31% students of color at Choate, per Choate’s view book on Choate’s website: https://issuu.com/choaterosemaryhall/docs/choate-viewbook/20

Here’s where I’ve been, @preppedparent, where the facts are. :slight_smile:

Exeter and Andover usually are at the lead in terms of racial/ethnic diversity. Unless the numbers quoted specifically state that it is only domestic, assume any number given for diversity includes international students (it usually does include them) which means the measurable numbers of Korean and Chinese students are in that number.

Exeter - “41% are students of color” (their new website sure is clunky)
Andover - “Students of Color: 46%”
Choate - “29% are domestic students of color” (also a clunky website)
https://www.choate.edu/uploaded/Documents/Academics/College_Profile.pdf

I have a feeling it is less about ticking boxes and more about what a particular school needs in that particular class. That’s why it feels so arbitrary to us at outsiders. Is the star violinist or hockey player about to graduate? That school will fall in love with the violin prodigy or hockey rock star that the school in the very next town turns down in favor of the kids they need to replenish the Debate and swim teams.

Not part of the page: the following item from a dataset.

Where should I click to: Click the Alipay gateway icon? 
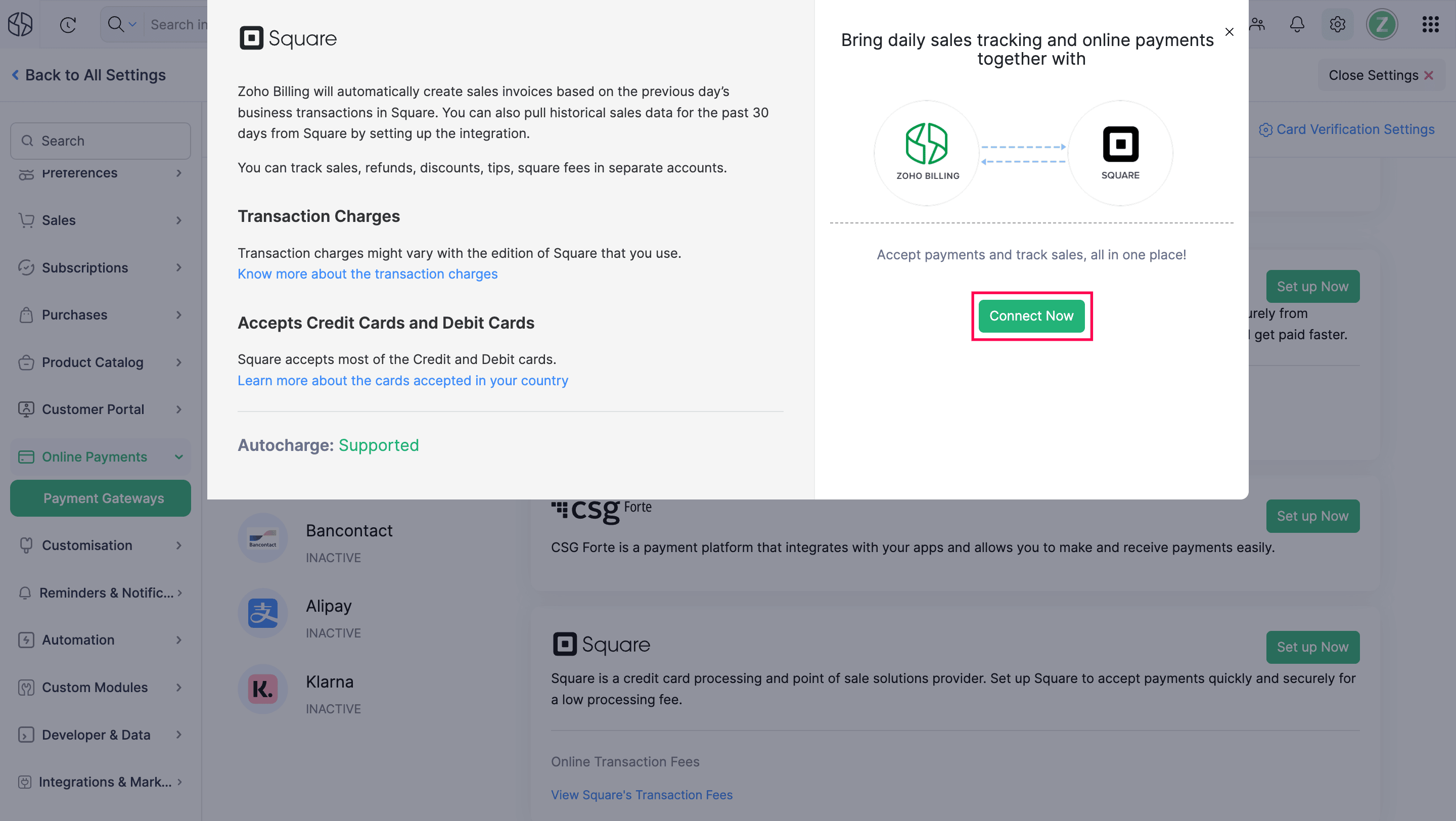click(x=263, y=613)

@doschicos your clunky website description made me smile :slight_smile:

Why, in this day and age…

Maybe it’s just me but I didn’t find them too intuitive. I dislike when changes are made and don’t really seem like improvements. Showing my age… :wink:

@CaliMex Further to your point, us lay people also don’t know who else is applying to the same schools who may have similar profiles (with the qualification that those attending middle schools/JBS’s that send many to BS may have some measure of insight). Maybe an applicant is one of eight violin prodigies applying to the same school that is only looking for one or two.

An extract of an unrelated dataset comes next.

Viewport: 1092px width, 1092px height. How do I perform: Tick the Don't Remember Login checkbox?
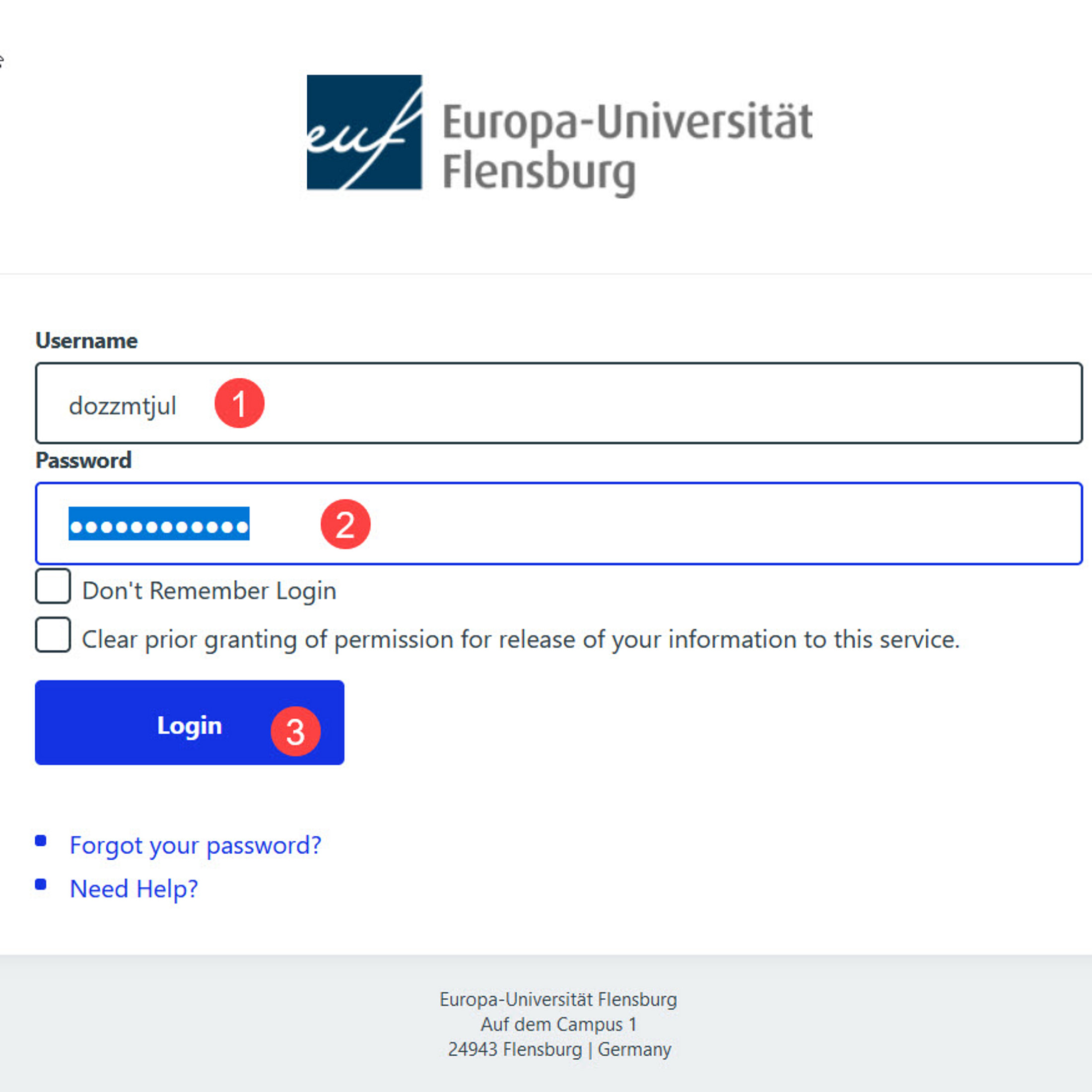point(53,587)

@doschicos to respond to your comment about Texas not being underrepresented, given the fact that Delaware can fit inside the city of Houston, we must keep in mind that Texas is a gigantic state. We are from an area that is 6 hours from any city that anyone has ever heard of and on the border. So, no, Dallas, Houston & Austin have BS and affluent communities and are well represented among BS applicants whereas Brownsville, Del Rio and Monahans are destitute with poor educational structures and few out of state, much less within, have ever heard of these areas. We are from the latter. It is almost 600 miles to Houston from us. For my son to play hockey, we have to drive the 350 mile, 6 hour trip to Dallas. If I had a nickel for the number of times I had to draw a map for interviewers as to where we are, I wouldn’t need FA! :))

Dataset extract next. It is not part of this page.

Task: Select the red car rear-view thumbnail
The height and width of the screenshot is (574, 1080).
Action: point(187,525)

Unfortunately, for their diversity score, what matters most for boarding schools are just names of states regardless of details.

That’s true about Texas, but BS don’t seem to value having representation from every quarter of Texas as much as they value having the state of Texas colored in as represented on the map. Again, not saying it is unimportant, just not a geographical hook per se.

It’s difficult to tell how much of an advantage being URM would be by looking at the stats of “student of color” because we really don’t know if the current percentage of black or Hispanic students lower than their representations in the population is because there aren’t enough admissible black/Hispanic students applying, or because the schools are “intentionally” keeping URM underrepresented as it is (which is doubtful). If it’s the former, then URM would still be an advantage because well it’s still underrepresented.

Well, the last US Census was in 2010 so getting a bit dated now and it had the non-hispanic white population at 63.7% so, from that standpoint, Exeter and Andover are doing quite well reflecting demographics. California was 42.3% non-hispanic whites, so Pomona represents that state’s demographics.

I just looked at some other school’s websites:
SPS 39%
Deerfield - zero reference to diversity. hmmm
Groton 43%
Hotchkiss 37% U.S. Students of Color

So Asian is ORM for sure, and that skews the “students of color” stat. We need to look at black and Hispanic student percentages separately.